- Opening Delimiter -
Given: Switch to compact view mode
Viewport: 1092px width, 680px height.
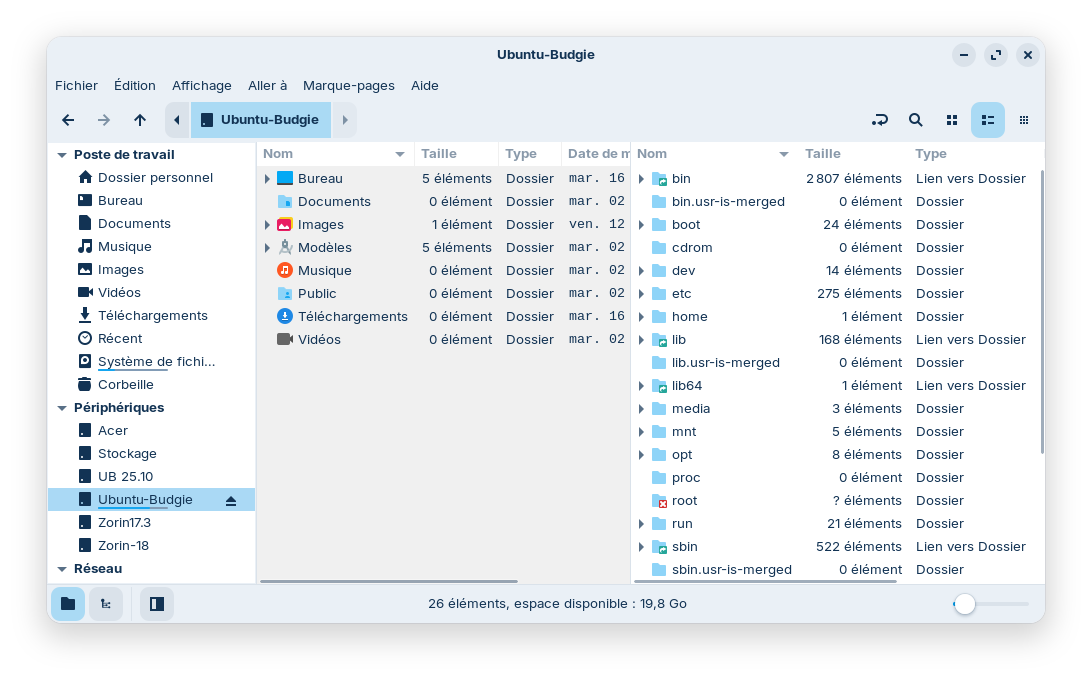Looking at the screenshot, I should [1024, 120].
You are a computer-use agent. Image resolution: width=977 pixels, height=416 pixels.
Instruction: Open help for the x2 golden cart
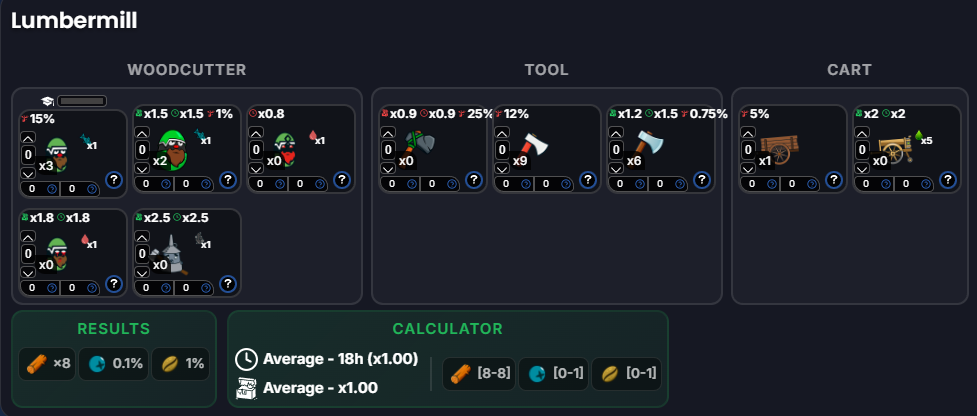[948, 180]

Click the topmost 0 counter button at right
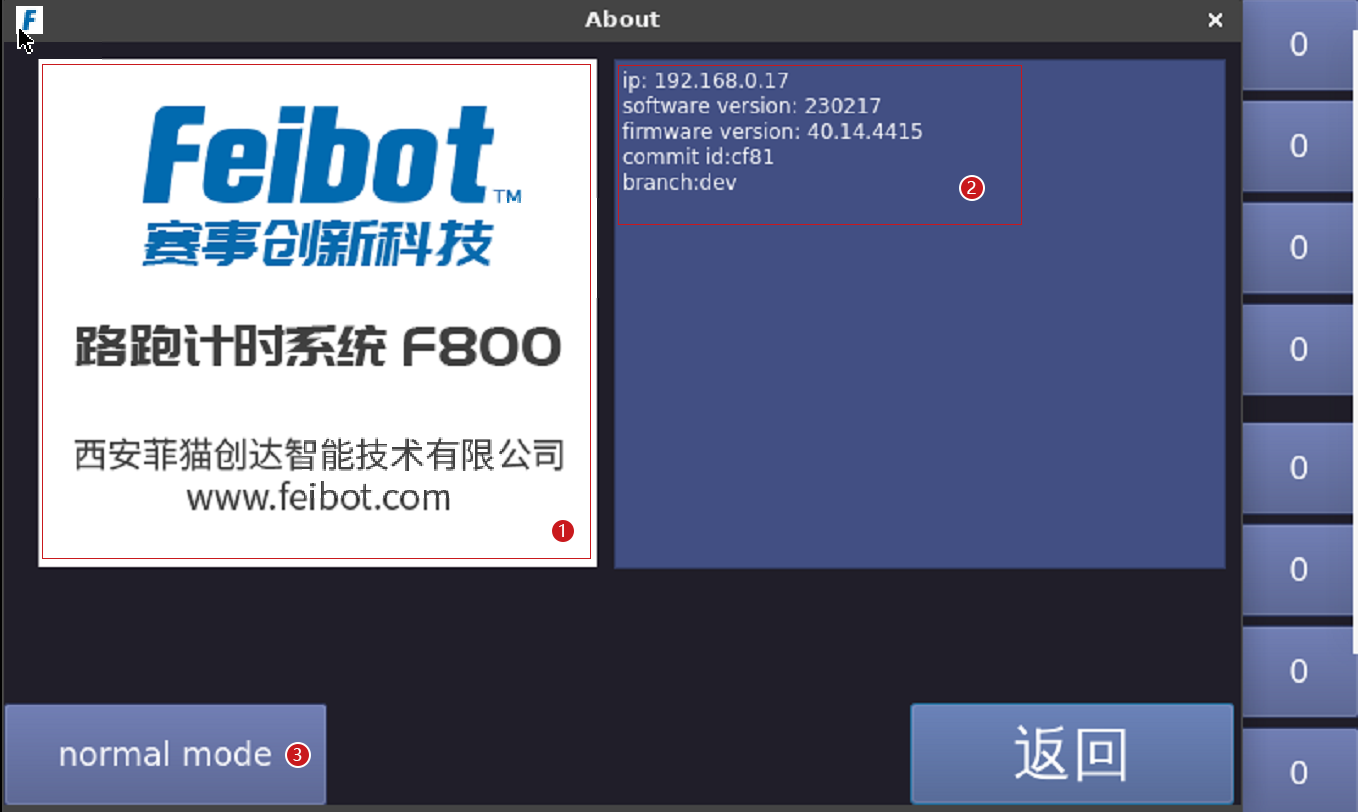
- Closing Delimiter -
Problem requirements:
Could you reproduce the records above exactly, leaving out the pictures?

Finished exercise:
Given: Switch to compact view mode
Viewport: 1092px width, 680px height.
Looking at the screenshot, I should [1024, 120].
You are a computer-use agent. Image resolution: width=977 pixels, height=416 pixels.
Instruction: Open help for the x2 golden cart
[948, 180]

Click the topmost 0 counter button at right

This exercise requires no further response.